Delgado SosaLu par Julien Védrenne.

 

Un homme de couleur chante avec passion dans un patelin d'Uruguay. Son anglais est incompréhensible. Que va-t-il advenir de lui après la révolution? Une petite centaine de pages suffisent à l'écrivain uruguayen Mario Delgado-Aparaín pour retracer le tournant d'une destinée: cela donne "La ballade de Johnny Sosa". Les éditions Métailié en ont publié une édition traduite en français par Jeanne Peyras et préfacée par Luis Sepúlveda, qui souligne l'importance de l'oeuvre de Mario Delgado-Aparaín dans la littérature uruguayenne d'aujourd'hui, marquée par la dictature.

 

La dictature?
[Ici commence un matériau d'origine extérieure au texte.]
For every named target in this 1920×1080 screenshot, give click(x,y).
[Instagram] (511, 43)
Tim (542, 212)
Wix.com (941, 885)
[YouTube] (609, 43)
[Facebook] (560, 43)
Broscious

Dans "La ballade de Johnny Sosa", elle arrive peu à peu, à pas feutrés, et ses méfaits ne font guère de bruit. Pourtant, elle est omniprésente, dès les premières lignes, au côté voyeur assuré: l'oeil collé à un trou dans le mur, Johnny Sosa ne comprend pas tout de suite les tenants et les aboutissants des manoeuvres militaires qui se déroulent devant chez lui. Et elle finit par occuper tout l'espace. Tout en gradations, l'auteur excelle à dessiner cette lente invasion qui finit par toucher le quotidien de chacun.

 

L'auteur développe un regard personnel sur la dictature. Celui-ci est empreint d'une distance propice à l'humour grinçant; quelques anecdotes aux allures outrancières en témoignent. Et puis, il y a cette image choc (p. 55) autour de la guitare: "Elle aurait certainement eu une autre idée si elle l'avait vu ne fût-ce qu'une fois sur la scène du Chantecler, penché sur la lumière des cordes, la Black Diamond entre les mains comme une mitraillette pointée contre les nazis qui refusent de comprendre!" Ou quand - et l'image est transparente - la musique, et les arts en général, deviennent une arme contre ceux qui veulent faire taire les artistes...

 

Justement, Johnny Sosa, chanteur dans un bordel, fait figure d'artiste, si humble qu'il soit. L'auteur montre clairement la relation de domination crasse qui s'installe entre ce musicien misérable (un "sans-dents", dirait l'autre... et effectivement, l'auteur de "La ballade de Johnny Sosa", visionnaire, suggère que Johnny Sosa a besoin d'un dentier!) et les représentants mielleux d'une dictature qui entend l'exploiter. La scène humiliante où Johnny Sosa regarde ses hôtes manger des saucisses sans être convié à partager leur repas est parlante, essentielle. Mais il y a plus insidieux: les nouveaux maîtres l'invitent à changer de style musical et de langue, donc à abdiquer son identité pour devenir un homme nouveau, sans racines. Cela, avec des astuces rhétoriques classiques: on le compare aux pupilles du maestro Arturo Toscanini, on lui donne des cours de chant, on lui fait miroiter des triomphes. Le fait qu'il soit un Noir modeste, qui a intégré le statut inférieur que la société lui assigne (le régime importe peu...), ajoute encore au contraste.

 

Mais Johnny Sosa, en homme digne, a de la ressource. Il ne saurait se laisser embrigader pour des promesses creuses. C'est donc sur une évasion, sur un espoir hypothétique que s'achève "La ballade de Johnny Sosa". Et le lecteur adopte sans peine le point de vue du chanteur et de ceux qui lui sont proches, avec un sourire certain: même les dictatures militaires, celles qui vous coupent la radio et vous obligent à chanter dans leur langue, ont leurs portes de sortie.

 

Mario Delgado-Aparaín, La ballade de Johnny Sosa, Paris, Métailié, 2005, traduction de Jeanne Peyras, préface de Luis Sepúlveda.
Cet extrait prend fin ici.